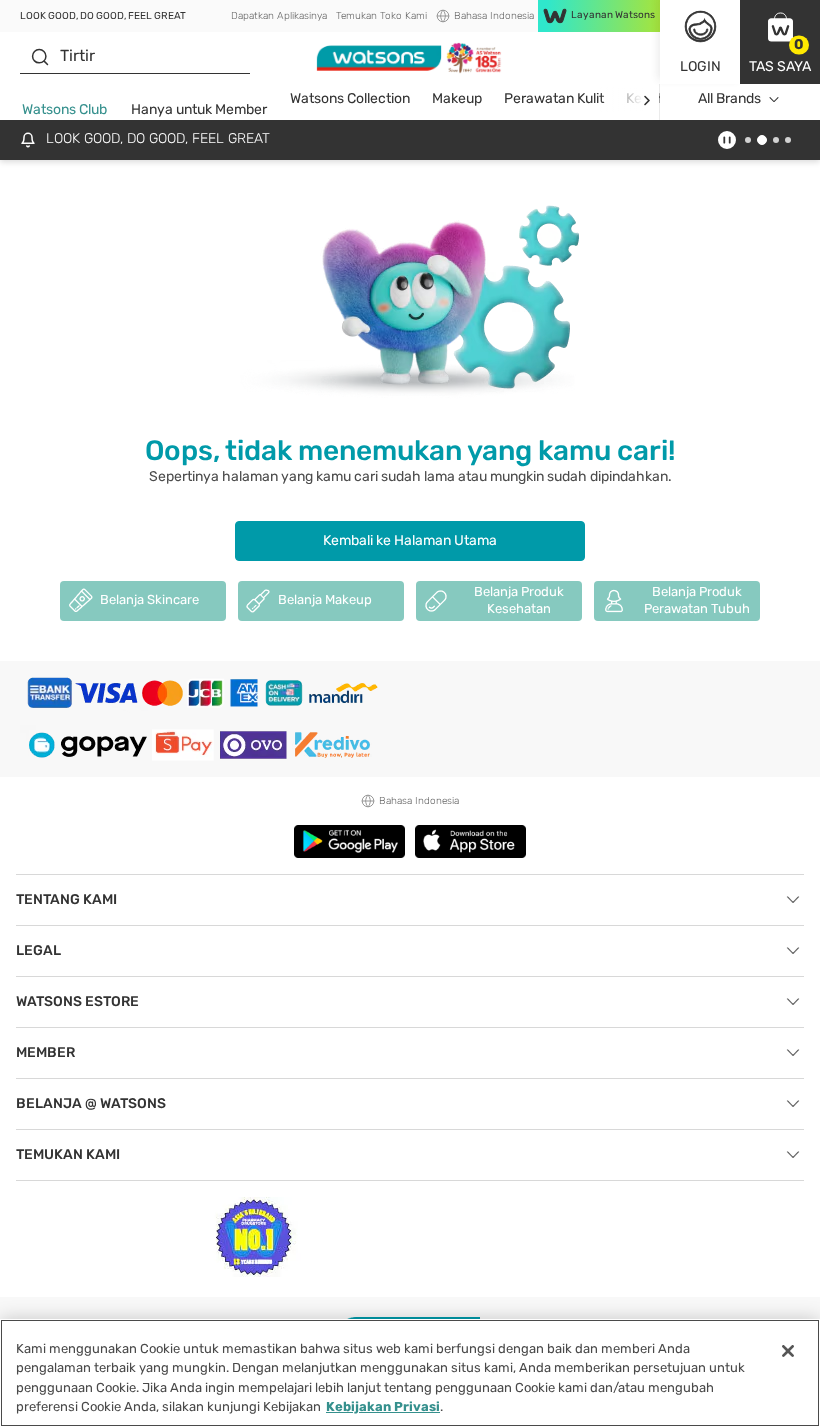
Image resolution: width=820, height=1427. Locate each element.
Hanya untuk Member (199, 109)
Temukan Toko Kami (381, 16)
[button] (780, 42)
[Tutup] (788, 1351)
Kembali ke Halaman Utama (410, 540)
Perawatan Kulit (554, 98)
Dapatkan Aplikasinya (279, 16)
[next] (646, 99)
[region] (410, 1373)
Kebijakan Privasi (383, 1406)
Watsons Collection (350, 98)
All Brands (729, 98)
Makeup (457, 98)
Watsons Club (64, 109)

Action item ▸ Write out exactly the lines from the line containing "Perawatan Kulit (554, 98)" to the end of the listing above, both included, and nothing else.

Solution to this exercise ▸
Perawatan Kulit (554, 98)
Dapatkan Aplikasinya (279, 16)
[next] (646, 99)
[region] (410, 1373)
Kebijakan Privasi (383, 1406)
Watsons Collection (350, 98)
All Brands (729, 98)
Makeup (457, 98)
Watsons Club (64, 109)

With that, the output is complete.